EXERCISE DETAILS :: Look through the records below, and whenever a line contains "Viewport", copy it.

RECORDS SUPPLIED ::
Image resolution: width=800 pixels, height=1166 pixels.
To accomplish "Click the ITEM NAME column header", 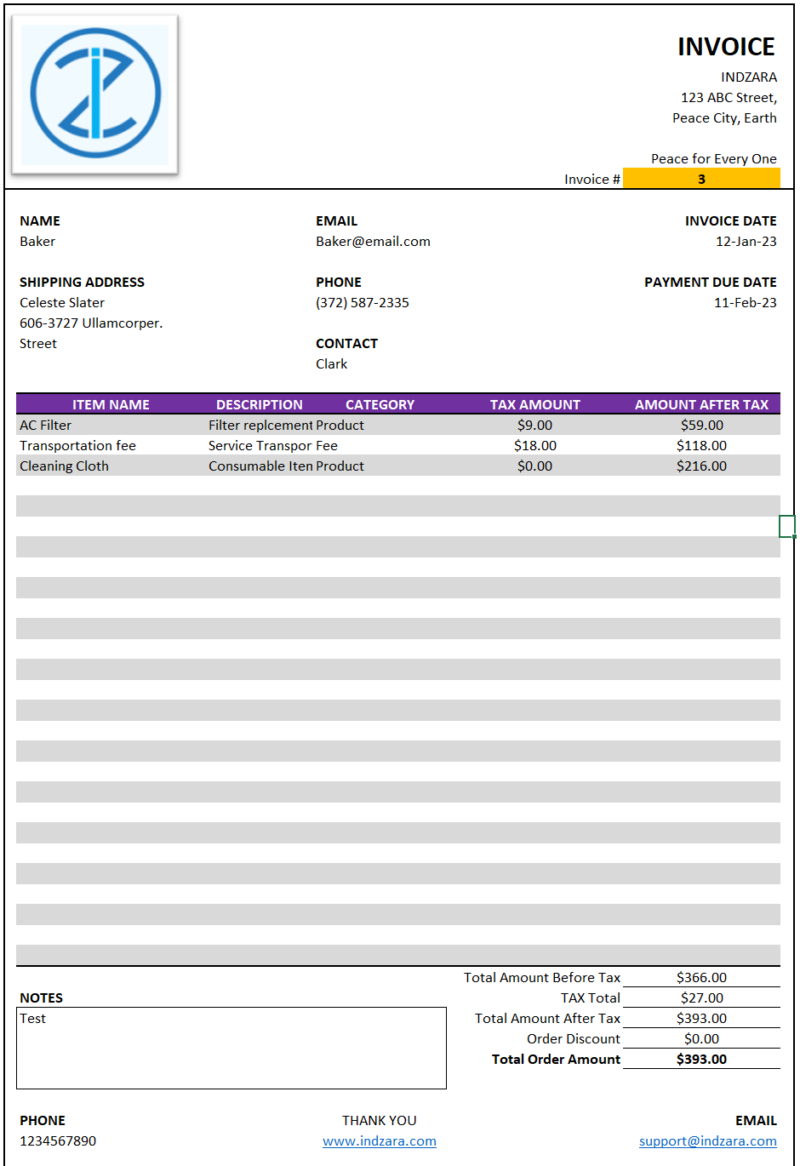I will click(x=111, y=404).
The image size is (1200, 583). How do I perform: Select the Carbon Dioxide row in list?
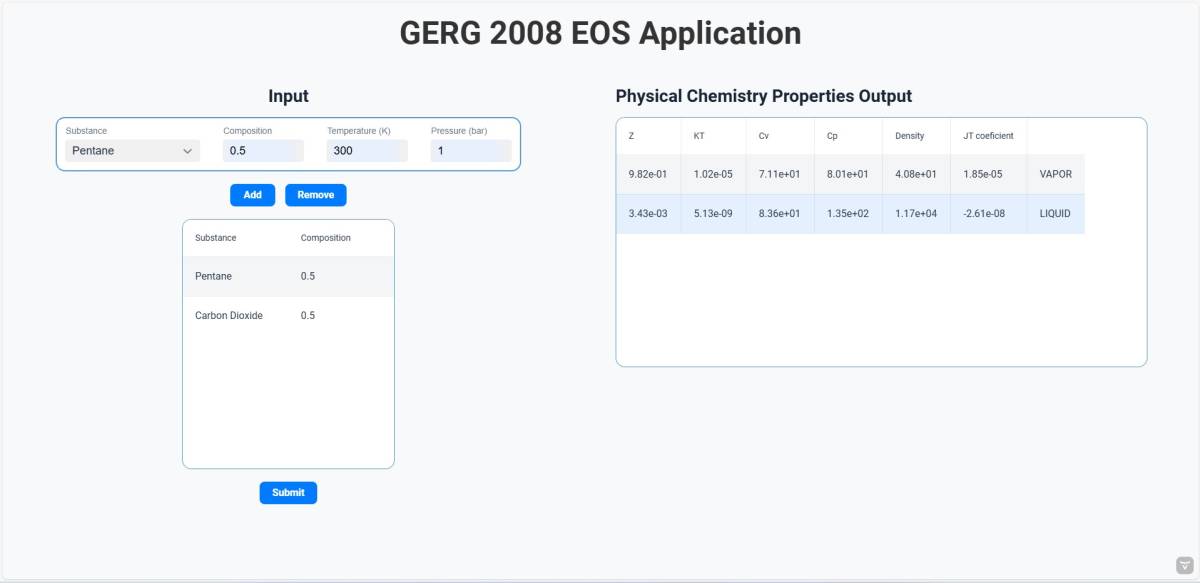(x=288, y=315)
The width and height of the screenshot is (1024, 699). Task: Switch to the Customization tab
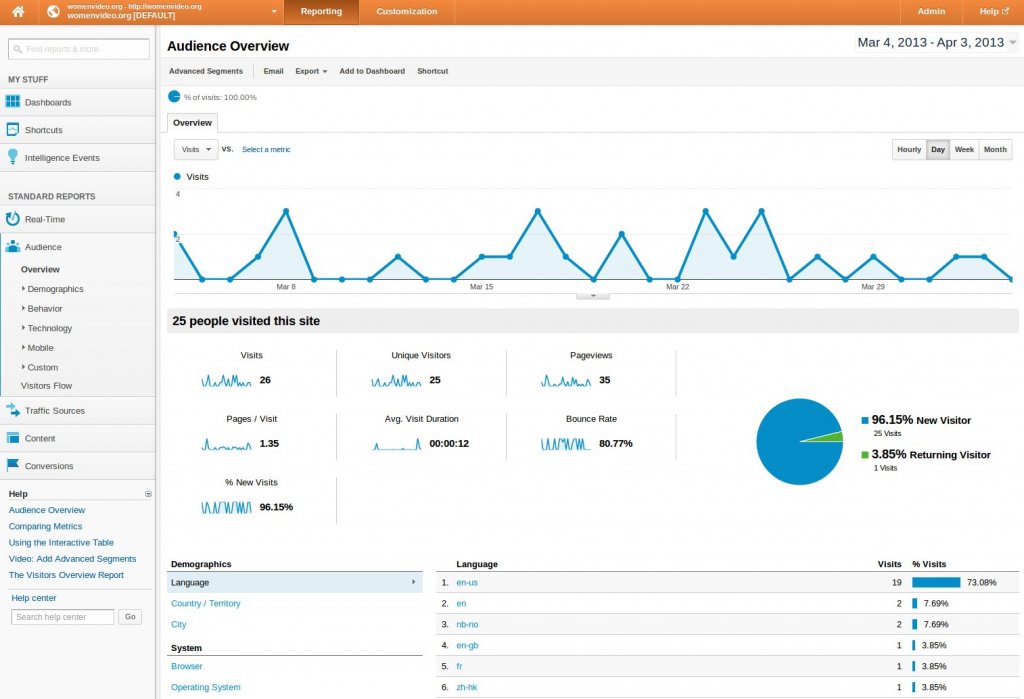406,12
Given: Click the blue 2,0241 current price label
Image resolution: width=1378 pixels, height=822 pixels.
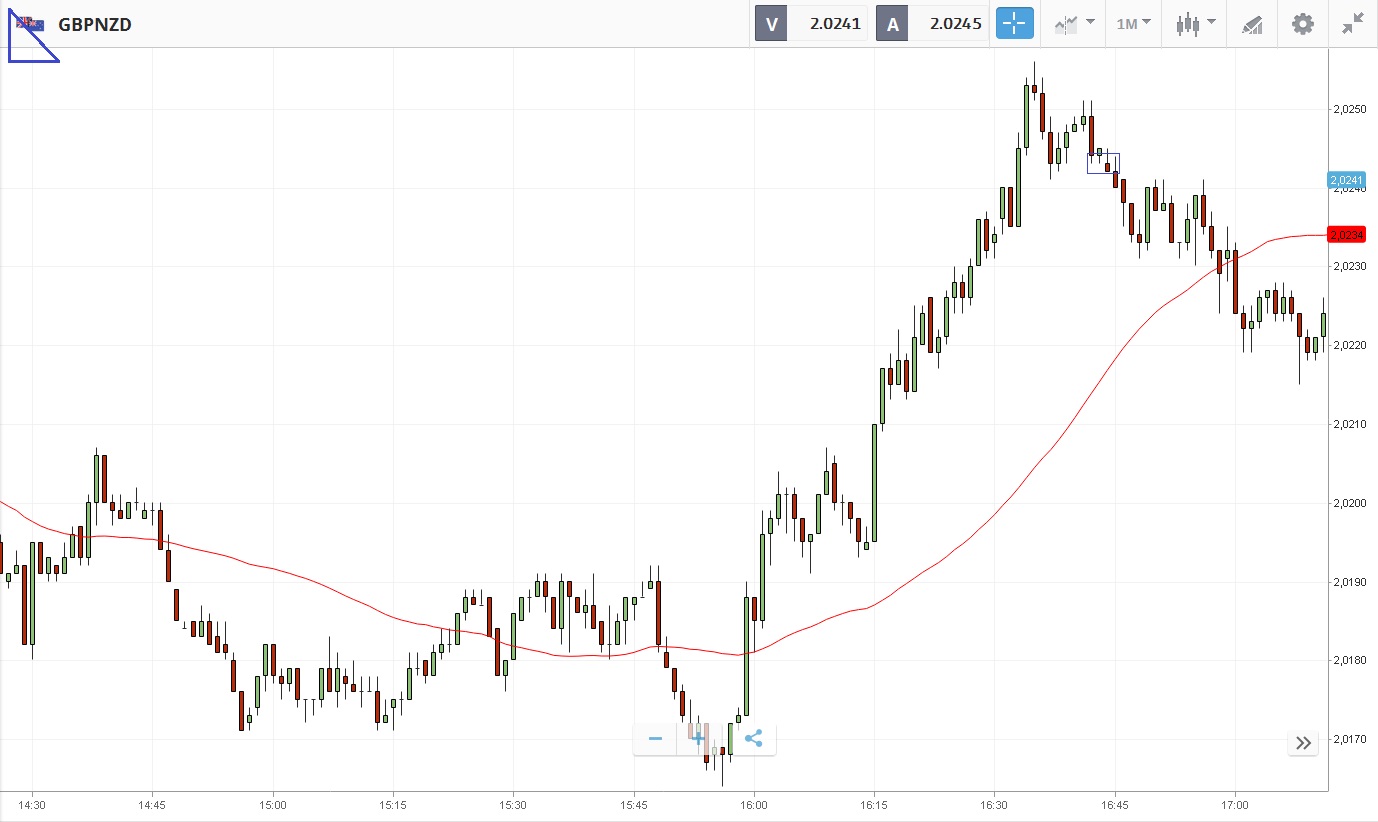Looking at the screenshot, I should point(1346,181).
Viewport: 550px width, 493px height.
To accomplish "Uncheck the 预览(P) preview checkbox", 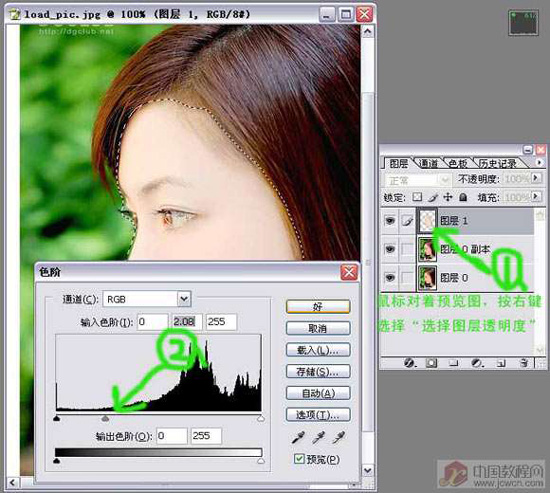I will point(299,459).
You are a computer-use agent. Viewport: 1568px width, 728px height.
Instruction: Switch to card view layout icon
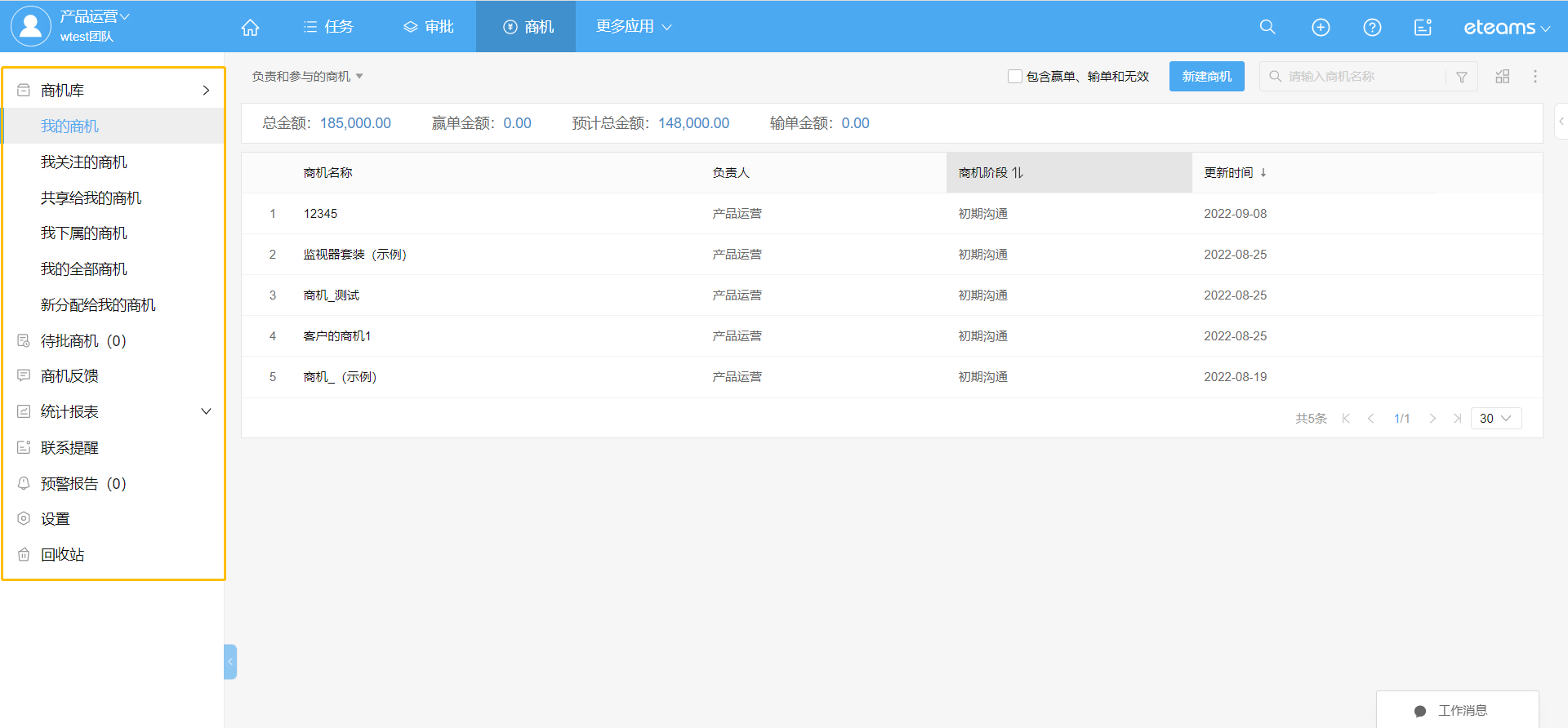(1502, 77)
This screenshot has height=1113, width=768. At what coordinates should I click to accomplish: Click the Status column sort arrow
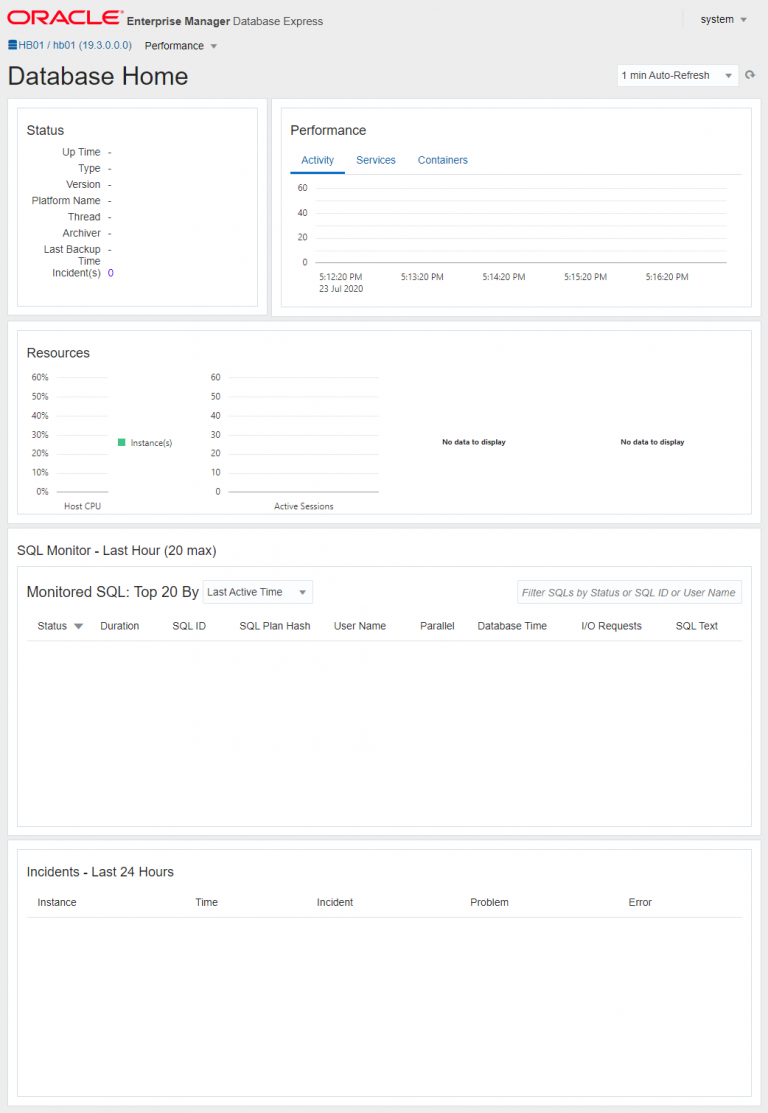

ANSWER BOX ::
Viewport: 550px width, 493px height.
You are a computer-use agent. Viewport: 1568px width, 728px height.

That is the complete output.